Task directions -
Across all the entries below, count each line that holds "price" and report the figure only.

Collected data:
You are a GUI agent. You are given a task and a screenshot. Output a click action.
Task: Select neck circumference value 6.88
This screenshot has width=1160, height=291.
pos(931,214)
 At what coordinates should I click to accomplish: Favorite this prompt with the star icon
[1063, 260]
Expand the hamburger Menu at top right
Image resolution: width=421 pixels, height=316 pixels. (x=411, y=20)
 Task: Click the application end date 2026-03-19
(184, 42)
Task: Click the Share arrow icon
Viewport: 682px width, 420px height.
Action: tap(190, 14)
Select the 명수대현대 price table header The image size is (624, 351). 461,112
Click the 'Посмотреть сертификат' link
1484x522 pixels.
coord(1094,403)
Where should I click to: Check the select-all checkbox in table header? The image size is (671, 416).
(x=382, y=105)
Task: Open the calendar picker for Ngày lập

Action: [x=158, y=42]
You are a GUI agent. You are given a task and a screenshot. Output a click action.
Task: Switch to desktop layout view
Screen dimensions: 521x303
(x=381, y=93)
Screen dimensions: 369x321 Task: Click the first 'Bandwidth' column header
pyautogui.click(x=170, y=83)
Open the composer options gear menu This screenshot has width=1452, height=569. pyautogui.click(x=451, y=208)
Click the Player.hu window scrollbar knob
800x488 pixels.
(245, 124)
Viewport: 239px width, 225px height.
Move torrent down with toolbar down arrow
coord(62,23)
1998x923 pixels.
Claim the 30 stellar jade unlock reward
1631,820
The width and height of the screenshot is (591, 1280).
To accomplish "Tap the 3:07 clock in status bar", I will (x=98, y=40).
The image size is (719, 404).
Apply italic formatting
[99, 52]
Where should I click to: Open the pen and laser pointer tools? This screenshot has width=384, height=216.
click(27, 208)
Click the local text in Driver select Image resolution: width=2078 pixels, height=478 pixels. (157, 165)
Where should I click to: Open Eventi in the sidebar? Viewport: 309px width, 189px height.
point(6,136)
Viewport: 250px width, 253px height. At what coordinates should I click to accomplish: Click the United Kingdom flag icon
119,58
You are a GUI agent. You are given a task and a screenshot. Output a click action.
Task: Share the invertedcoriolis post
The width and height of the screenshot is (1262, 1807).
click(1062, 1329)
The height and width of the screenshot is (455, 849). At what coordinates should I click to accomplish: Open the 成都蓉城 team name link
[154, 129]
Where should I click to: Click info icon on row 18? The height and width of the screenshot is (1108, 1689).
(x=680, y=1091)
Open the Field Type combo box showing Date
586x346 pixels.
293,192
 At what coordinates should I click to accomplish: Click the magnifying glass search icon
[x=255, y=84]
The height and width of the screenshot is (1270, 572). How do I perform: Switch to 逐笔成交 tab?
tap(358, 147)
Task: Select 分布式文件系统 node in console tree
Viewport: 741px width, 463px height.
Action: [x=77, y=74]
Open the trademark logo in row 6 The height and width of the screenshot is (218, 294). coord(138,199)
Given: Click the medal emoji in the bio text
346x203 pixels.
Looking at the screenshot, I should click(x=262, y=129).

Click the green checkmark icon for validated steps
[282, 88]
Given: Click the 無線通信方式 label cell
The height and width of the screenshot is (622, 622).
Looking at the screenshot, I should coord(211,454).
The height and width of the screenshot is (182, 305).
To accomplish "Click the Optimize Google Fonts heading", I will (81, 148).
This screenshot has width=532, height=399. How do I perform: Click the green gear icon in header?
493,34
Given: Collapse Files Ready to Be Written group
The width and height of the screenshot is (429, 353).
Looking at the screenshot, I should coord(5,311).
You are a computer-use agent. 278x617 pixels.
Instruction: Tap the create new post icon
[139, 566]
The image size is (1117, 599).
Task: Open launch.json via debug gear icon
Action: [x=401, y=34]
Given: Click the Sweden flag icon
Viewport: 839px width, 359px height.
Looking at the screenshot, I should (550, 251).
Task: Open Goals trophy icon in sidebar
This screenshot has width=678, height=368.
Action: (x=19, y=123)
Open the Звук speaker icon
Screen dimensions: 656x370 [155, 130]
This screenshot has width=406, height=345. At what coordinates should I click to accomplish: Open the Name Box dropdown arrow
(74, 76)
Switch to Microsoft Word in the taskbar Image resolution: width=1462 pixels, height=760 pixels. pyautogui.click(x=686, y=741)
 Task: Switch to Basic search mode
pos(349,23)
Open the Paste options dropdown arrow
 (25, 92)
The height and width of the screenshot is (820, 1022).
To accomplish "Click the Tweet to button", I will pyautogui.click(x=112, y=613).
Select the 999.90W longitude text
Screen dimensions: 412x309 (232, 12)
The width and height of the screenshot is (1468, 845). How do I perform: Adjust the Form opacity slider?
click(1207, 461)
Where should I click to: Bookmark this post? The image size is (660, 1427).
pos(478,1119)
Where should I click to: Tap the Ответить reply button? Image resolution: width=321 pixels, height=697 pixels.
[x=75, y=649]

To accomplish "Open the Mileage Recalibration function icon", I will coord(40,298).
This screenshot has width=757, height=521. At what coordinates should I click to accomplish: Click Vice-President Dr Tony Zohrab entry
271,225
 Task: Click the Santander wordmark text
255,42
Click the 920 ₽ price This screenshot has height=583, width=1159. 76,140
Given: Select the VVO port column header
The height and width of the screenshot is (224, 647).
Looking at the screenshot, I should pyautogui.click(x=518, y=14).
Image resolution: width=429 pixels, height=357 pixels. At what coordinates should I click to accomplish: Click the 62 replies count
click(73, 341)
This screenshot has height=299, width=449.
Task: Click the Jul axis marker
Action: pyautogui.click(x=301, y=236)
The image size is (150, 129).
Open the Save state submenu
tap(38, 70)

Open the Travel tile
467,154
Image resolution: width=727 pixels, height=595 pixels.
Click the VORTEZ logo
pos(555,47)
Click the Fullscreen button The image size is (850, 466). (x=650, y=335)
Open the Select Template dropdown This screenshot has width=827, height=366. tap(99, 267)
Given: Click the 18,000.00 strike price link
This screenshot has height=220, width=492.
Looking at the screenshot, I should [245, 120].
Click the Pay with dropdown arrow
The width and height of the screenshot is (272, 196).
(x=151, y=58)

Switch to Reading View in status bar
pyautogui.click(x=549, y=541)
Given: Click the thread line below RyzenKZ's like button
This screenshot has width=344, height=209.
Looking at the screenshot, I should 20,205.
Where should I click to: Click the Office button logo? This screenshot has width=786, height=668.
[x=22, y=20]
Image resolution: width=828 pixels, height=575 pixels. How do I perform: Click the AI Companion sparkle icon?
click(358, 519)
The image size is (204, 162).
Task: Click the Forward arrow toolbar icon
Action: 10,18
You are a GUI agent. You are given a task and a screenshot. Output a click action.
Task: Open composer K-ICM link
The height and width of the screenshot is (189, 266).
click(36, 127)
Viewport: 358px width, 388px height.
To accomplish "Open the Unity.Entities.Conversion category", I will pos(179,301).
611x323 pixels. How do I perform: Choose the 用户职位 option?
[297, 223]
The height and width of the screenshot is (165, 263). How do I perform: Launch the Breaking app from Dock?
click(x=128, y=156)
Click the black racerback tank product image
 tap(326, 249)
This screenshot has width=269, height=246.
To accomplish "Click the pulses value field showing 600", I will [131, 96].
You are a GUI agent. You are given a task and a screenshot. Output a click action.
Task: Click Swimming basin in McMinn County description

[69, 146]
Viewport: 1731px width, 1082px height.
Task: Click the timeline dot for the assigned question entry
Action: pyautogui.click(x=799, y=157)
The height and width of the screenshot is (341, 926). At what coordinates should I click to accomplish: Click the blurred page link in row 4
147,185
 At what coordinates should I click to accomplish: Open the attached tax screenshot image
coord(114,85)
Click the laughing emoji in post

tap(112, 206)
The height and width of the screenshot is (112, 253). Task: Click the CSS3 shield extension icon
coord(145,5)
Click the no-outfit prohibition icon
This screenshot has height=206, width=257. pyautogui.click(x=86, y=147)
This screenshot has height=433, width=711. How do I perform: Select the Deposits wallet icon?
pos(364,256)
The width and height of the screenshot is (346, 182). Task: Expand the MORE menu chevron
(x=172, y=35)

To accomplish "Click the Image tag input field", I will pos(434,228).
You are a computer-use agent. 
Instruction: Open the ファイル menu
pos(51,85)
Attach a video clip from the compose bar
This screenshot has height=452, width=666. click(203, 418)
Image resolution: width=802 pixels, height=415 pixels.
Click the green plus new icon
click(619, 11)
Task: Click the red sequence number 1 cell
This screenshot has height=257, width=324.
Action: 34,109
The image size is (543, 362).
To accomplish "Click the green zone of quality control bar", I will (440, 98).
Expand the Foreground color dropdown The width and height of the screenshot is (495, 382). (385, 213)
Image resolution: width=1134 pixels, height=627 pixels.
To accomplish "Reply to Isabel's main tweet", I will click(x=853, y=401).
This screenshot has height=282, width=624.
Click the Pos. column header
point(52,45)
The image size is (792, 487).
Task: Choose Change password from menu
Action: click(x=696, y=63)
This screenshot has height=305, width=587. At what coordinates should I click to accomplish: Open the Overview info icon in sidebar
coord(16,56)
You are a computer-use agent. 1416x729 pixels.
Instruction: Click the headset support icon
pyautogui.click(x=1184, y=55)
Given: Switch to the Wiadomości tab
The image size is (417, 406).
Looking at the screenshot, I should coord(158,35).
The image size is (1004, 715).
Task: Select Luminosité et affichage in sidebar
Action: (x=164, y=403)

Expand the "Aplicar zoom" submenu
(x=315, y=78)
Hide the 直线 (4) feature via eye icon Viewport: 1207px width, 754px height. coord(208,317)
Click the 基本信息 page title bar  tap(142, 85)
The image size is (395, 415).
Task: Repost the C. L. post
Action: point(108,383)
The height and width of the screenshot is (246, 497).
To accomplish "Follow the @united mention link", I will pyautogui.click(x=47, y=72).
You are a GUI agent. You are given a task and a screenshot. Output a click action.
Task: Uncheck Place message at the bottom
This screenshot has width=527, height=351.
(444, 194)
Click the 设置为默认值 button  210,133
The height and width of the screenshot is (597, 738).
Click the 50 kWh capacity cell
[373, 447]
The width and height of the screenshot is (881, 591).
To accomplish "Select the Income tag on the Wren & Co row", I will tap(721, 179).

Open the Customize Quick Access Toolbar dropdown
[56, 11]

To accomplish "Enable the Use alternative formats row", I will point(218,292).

Exercise answer -
3